Beside their sound itself — something like Michael’s “Smooth Criminal” getting stuck in Prince’s Purple Rain on Teddy Riley’s Blackstreet — hype around the Rabbits’ ambitious 10-show SXSW schedule especially echoed because of an accelerated new media. In addition to a sponsorship from the Bean-based street-wear behemoth Karmaloop (and its daily Web cast), their picture was prominently featured on the Austin festival’s home page for most of March, inevitably casting them as a lead rookie attraction. Rabbits fans also tend to represent a young, smart-phone-friendly demographic that incessantly documents live music, leading to a storm of tweets every time the band hops on stage.

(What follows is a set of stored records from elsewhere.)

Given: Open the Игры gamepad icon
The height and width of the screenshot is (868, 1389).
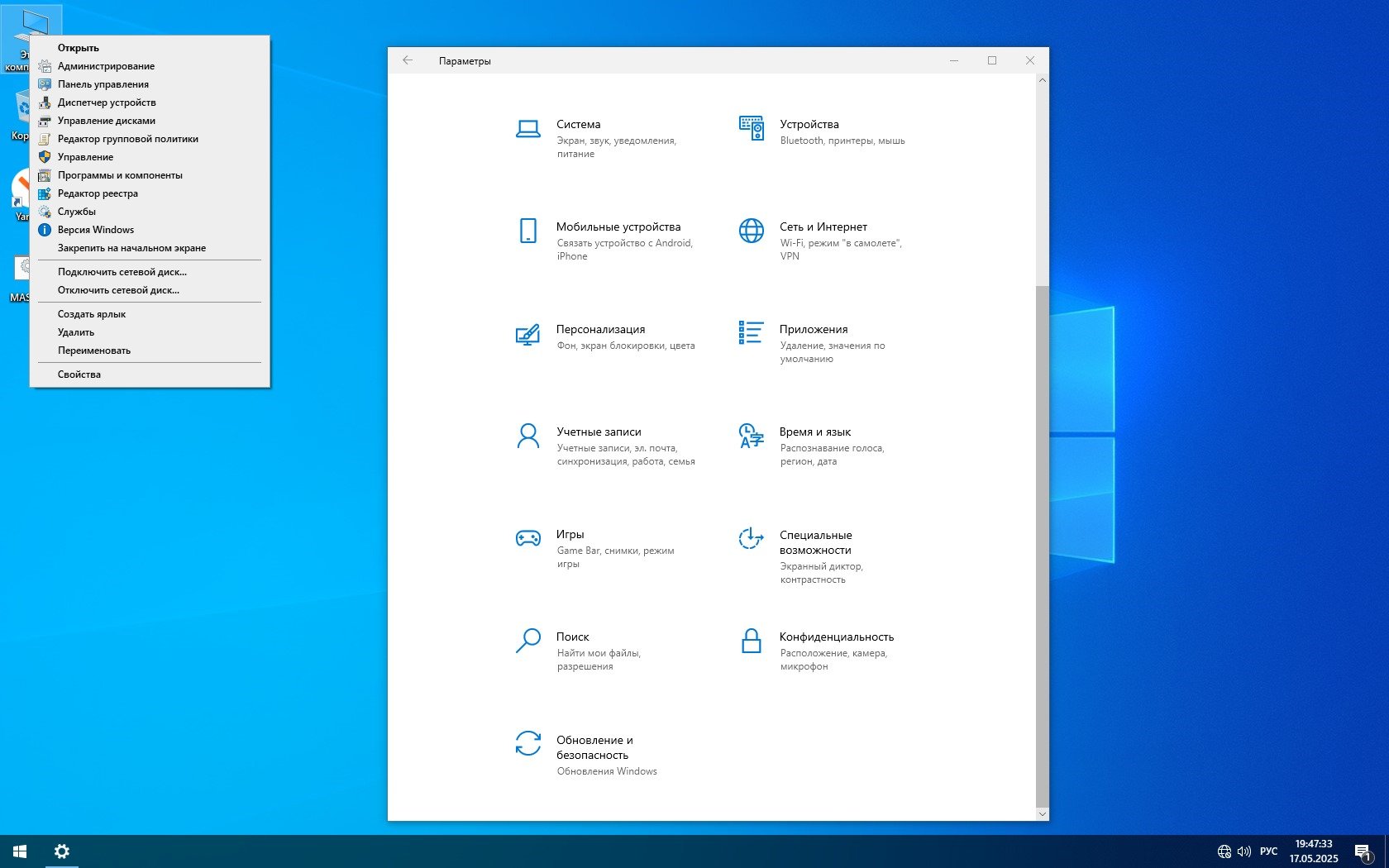Looking at the screenshot, I should click(x=527, y=539).
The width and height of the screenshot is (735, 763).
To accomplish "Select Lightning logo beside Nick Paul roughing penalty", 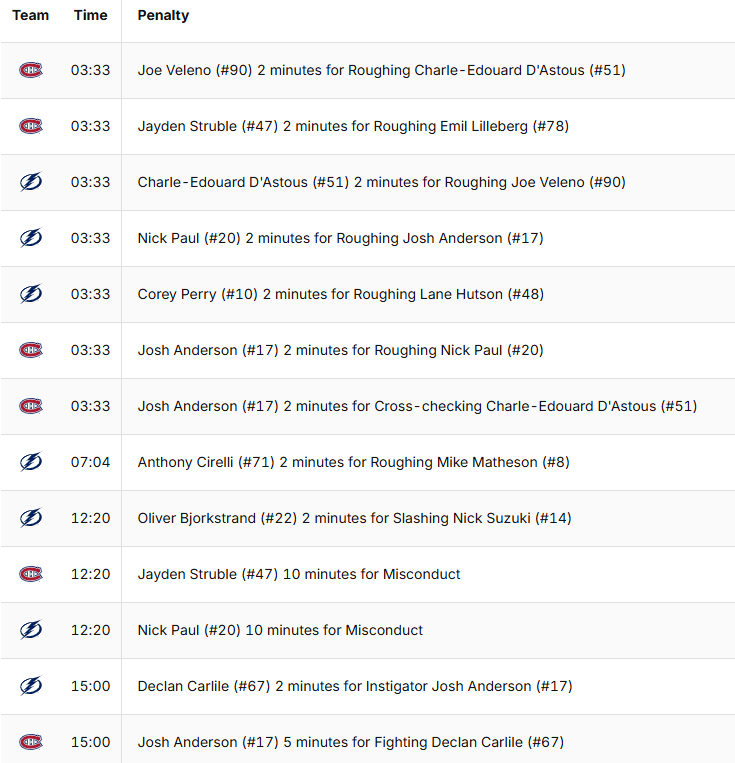I will 31,238.
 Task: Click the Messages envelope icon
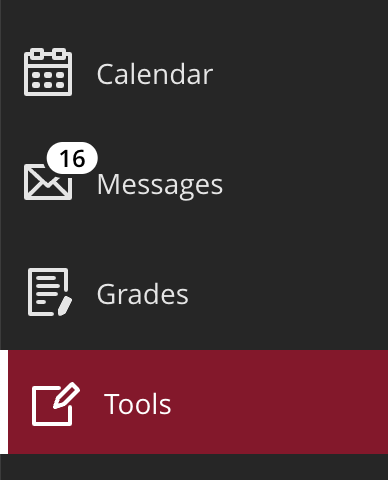48,182
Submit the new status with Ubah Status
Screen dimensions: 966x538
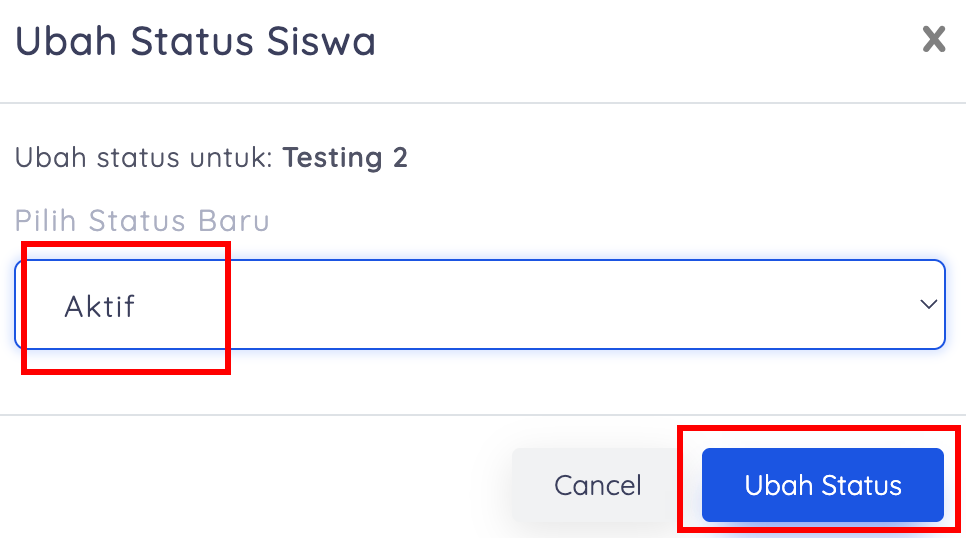click(822, 485)
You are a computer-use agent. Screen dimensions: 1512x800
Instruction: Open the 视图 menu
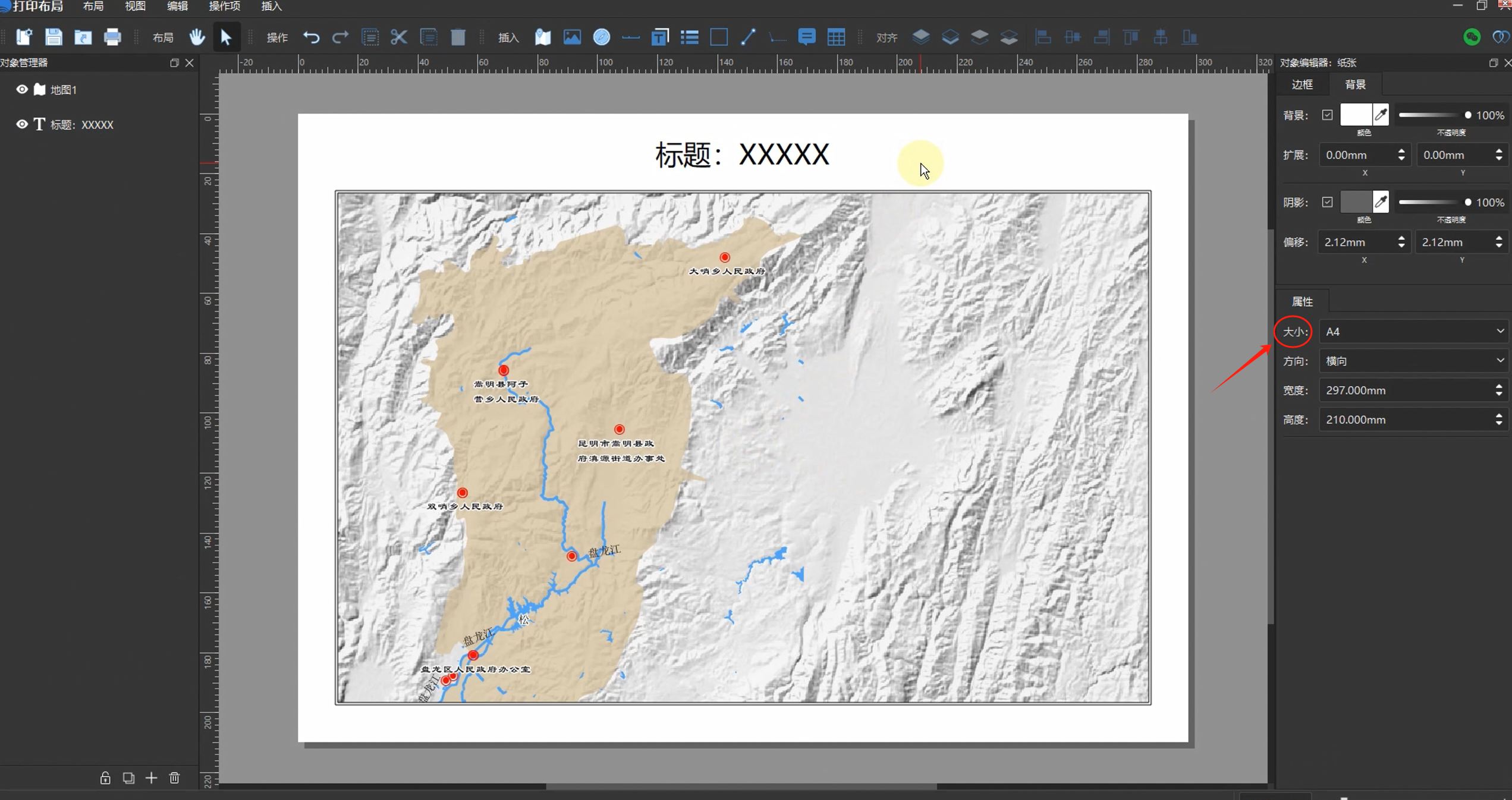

On Sixth Street, the pandemonium continued all through the photo shoot. The simple original idea was for Bad Rabbits to look almost detached from the excitement rushing by, but that task proves harder than expected. Passing rockers, giddy college girls, and even parents with children on their shoulders swarmed the frame. The scene got even more surreal after frontman Dua led his crew into a drum-pumped bounce session with a mob of Hare Krishnas.
Had I not been asked by every third person at SXSW (who saw my Boston Phoenix press badge) for the lowdown on (and in some cases publicist contact info for) Bad Rabbits, a joke could have been made that they arranged for this spectacle themselves. (At one point, it seemed there might be a small stampede when the band’s current tour mates, Queen-redux rockers Foxy Shazam from Cincinnati, crashed the portrait, its members heaping praises on each other.) Then again, this is SXSW, where just four years ago another retro-minded, soul-dipped act rode to the forefront of international pop-culture consciousness in a matter of days by stumbling onto stages and belting her trademark anthem about refusing to enter rehab.